For patients with chronic low-back pain, the benefits of cognitive-behavioral therapy and mindfulness-based stress reduction that were reported at 6 months and 1 year largely disappeared by 2-year follow-up, according to a Research Letter to the Editor published Feb 14 in JAMA.

In a clinical trial involving 342 affected patients aged 20-70 years, participants were randomly assigned to receive CBT (113 patients), mindfulness-based stress reduction (MBSR, 116 patients), or usual care (113 patients) and followed up at 26 weeks. The two psychological interventions were delivered in 2-hour group sessions every week for 8 weeks. As previously reported, both CBT and MBSR reduced functional limitations and decreased the “bothersomeness” of the pain, as measured by scores on the modified Roland Disability Questionnaire, compared with usual care, said Daniel C. Cherkin, PhD of the Group Health Research Institute, Seattle, and his associates.

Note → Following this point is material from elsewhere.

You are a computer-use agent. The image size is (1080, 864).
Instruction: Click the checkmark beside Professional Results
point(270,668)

They now report their results at extended, 2-year follow-up (1.4-2.8 years after randomization) for 75% of the CBT group, 78% of the MBSR group, and 89% of the usual-care group. The differences between the three study groups in functional limitations and bothersomeness of the pain were no longer significant, even though the proportion of participants who showed 30% or more improvement from baseline on the RDQ remained numerically higher for CBT (62%) and MBSR (55%) than for usual care (42%). The only significant difference among the study groups was a “modest” benefit of CBT over usual care in functional limitation, the investigators said (JAMA 2017;317:642-4).

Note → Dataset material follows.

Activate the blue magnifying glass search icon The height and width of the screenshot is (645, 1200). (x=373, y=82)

This study was limited in that few participants in the two intervention groups attended all eight of their weekly CBT or MBSR sessions, and only 60% attended six sessions.

Further study is needed to determine whether strategies to increase adherence to these therapies, or “booster sessions” added months after the eight scheduled sessions, would help maintain the short-term benefits, Dr. Cherkin and his associates said.